Work to be completed
Repeat the entries below exactly. Drop the pictures.

▼

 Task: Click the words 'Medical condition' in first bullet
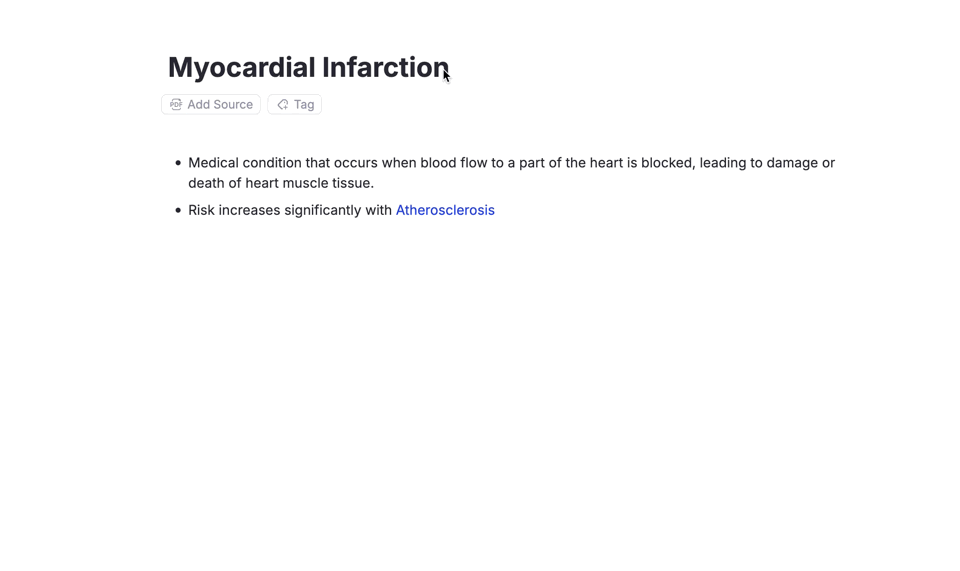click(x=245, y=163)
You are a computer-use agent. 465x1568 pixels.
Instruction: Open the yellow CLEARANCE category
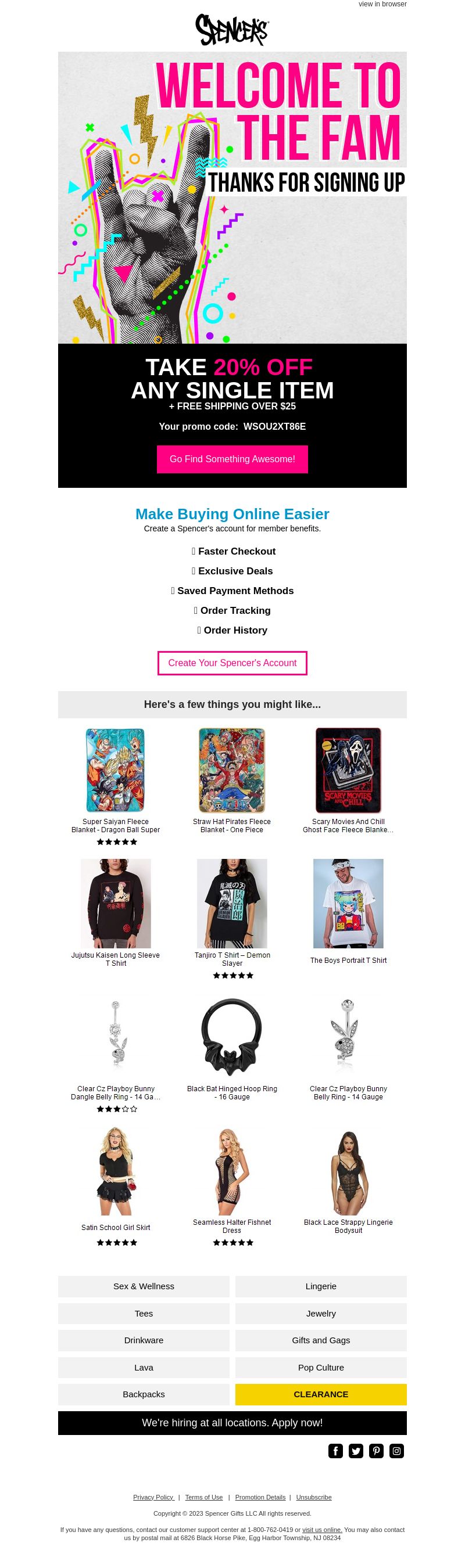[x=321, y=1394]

▲

Final answer
 Task: Click the words 'Medical condition' in first bullet
click(x=245, y=163)
You are a computer-use agent. 465x1568 pixels.
Instruction: Open the yellow CLEARANCE category
[x=321, y=1394]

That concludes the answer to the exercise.